Sejumlah survei juga menunjukkan Prabowo masih menjadi penantang potensial dari Jokowi. Namun melihat trend elektabilitasnya yang cenderung stagnan, banyak kalangan terutama simpul umat yang menginginkan agar Prabowo tidak lagi maju berlaga.

Untuk kepentingan yang lebih besar mereka mendorong agar Prabowo cukup _legowo_ menjadi _king maker_. Tangan dingin Prabowo sebagai _king maker_ telah terbukti setidaknya dalam dua palagan besar pilkada DKI (2012, 2017).

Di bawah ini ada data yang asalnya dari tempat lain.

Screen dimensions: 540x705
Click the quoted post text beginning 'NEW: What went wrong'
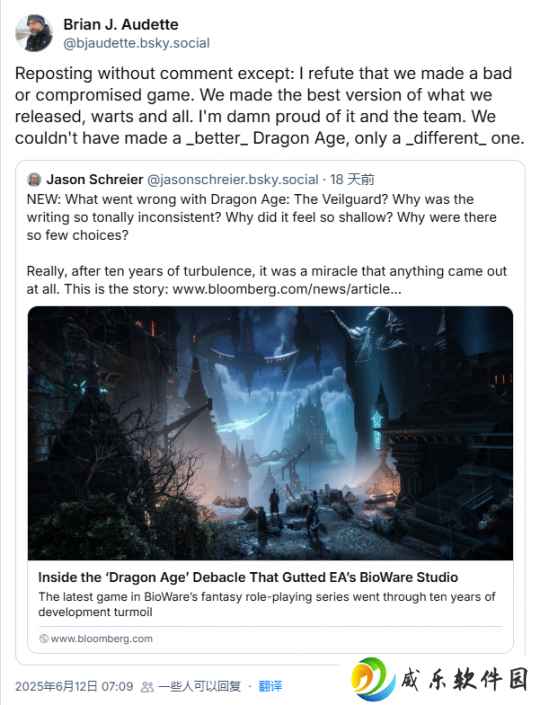tap(262, 217)
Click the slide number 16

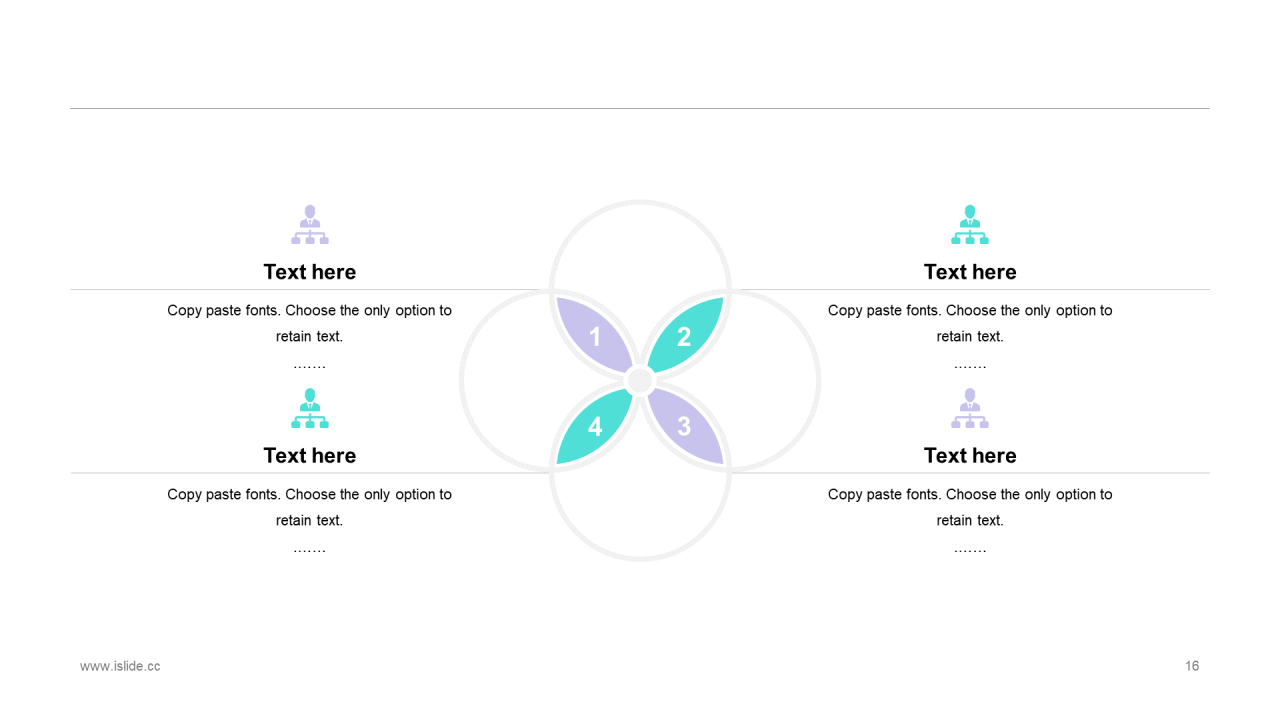tap(1192, 666)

Hasil sejumlah survei juga menunjukkan kendati lebih unggul dibanding Prabowo, elektabilitas Jokowi rata-rata hanya berkisar di angka 40%. Artinya ada sekitar 60% pemilih yang tidak menghendaki Jokowi terpilih kembali. Namun untuk mengalahkan Jokowi diperlukan figur baru. Umat dan oposisi butuh pilihan di luar Prabowo.

Hadirnya Anis Matta, Zulkifli Hasan, Anies Baswedan, Ahmad Heryawan, Tuan Guru Bajang, dan Muhaimin Iskandar membuat umat punya banyak pilihan, dan punya harapan. Mereka tinggal dicarikan pasangan yang tepat.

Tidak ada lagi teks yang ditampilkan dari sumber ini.